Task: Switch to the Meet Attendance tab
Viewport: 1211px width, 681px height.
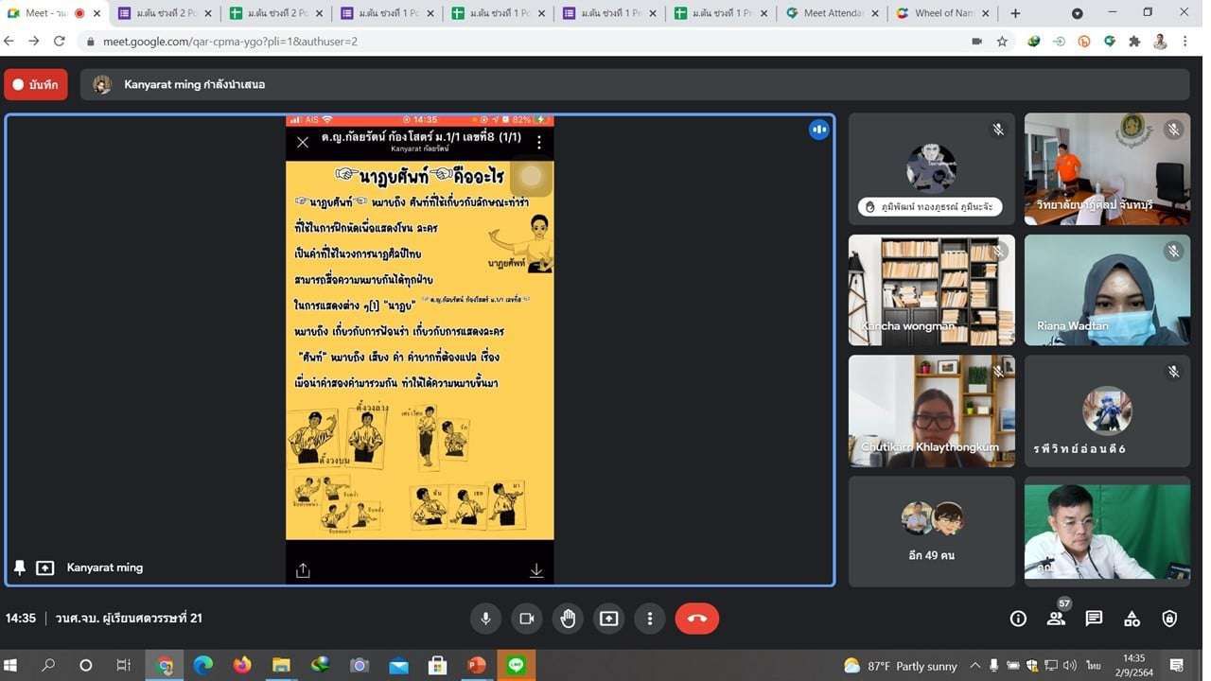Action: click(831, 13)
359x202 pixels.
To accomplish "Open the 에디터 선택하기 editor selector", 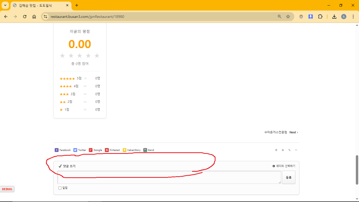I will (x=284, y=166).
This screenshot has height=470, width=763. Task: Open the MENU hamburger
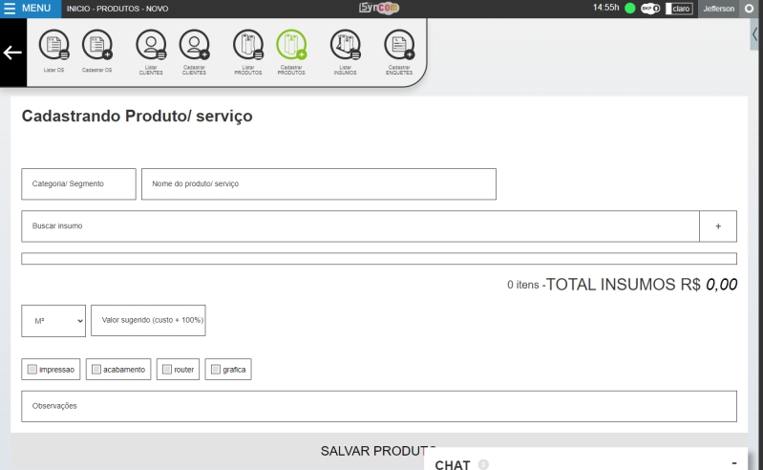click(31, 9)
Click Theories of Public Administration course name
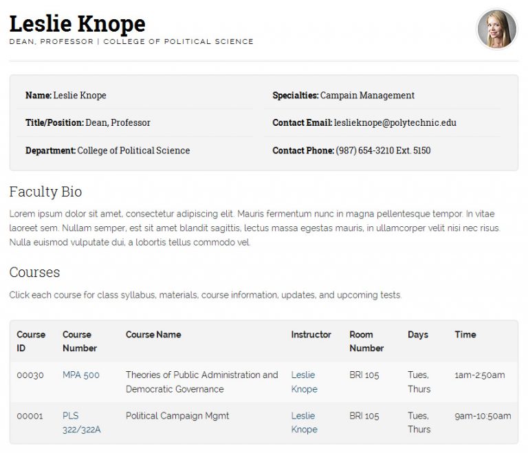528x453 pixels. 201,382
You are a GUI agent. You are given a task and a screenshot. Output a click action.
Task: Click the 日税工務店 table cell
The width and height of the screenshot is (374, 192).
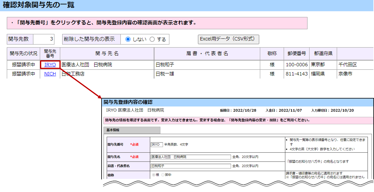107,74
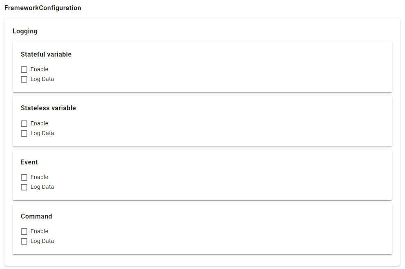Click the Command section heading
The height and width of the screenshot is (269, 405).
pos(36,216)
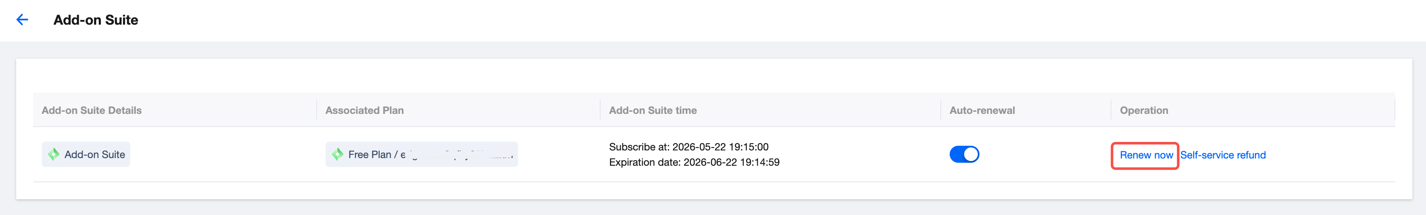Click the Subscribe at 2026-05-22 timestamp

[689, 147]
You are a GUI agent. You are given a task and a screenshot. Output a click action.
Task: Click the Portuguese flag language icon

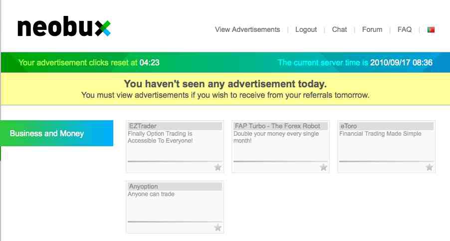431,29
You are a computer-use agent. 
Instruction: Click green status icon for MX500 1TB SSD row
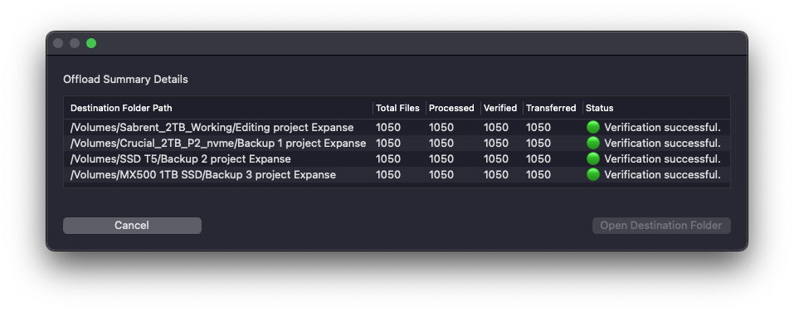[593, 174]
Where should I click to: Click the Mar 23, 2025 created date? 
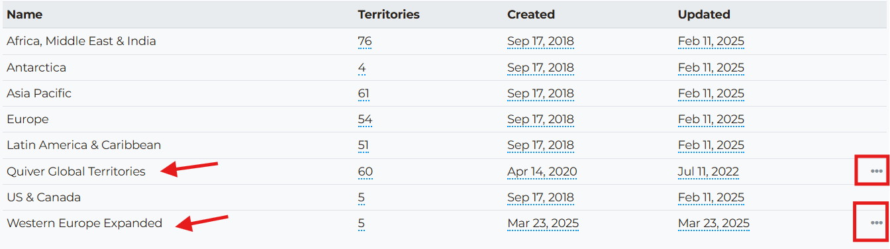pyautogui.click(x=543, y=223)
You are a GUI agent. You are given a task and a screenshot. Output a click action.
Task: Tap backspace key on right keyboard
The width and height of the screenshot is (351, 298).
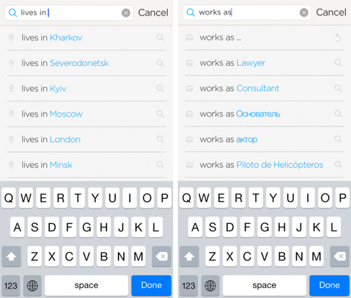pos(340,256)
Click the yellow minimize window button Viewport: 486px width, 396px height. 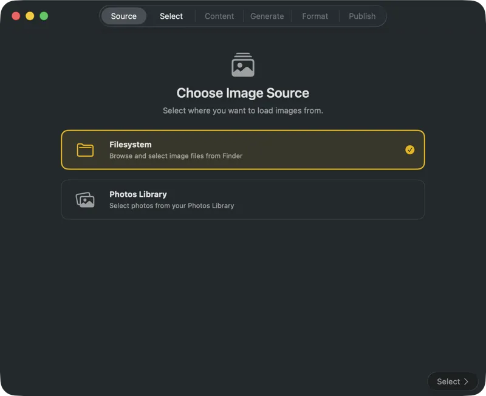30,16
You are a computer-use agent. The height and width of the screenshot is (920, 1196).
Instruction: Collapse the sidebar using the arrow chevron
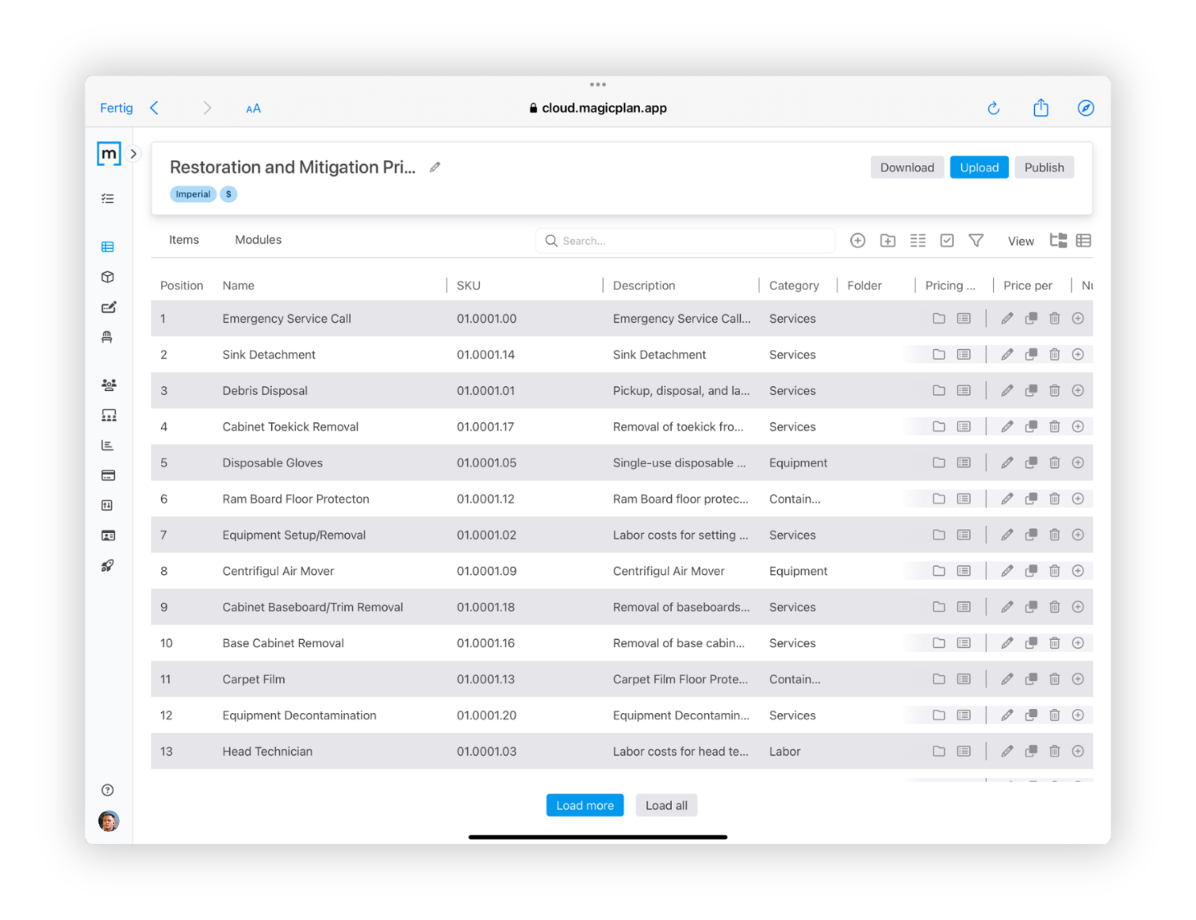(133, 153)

* * * * * * *

### PROBLEM TO WORK ON
What this exercise asks for is every line of the data above with the word "computer".

### SOLUTION TO THIS TASK
You are a computer-use agent. 
You are a computer-use agent. The height and width of the screenshot is (920, 1196).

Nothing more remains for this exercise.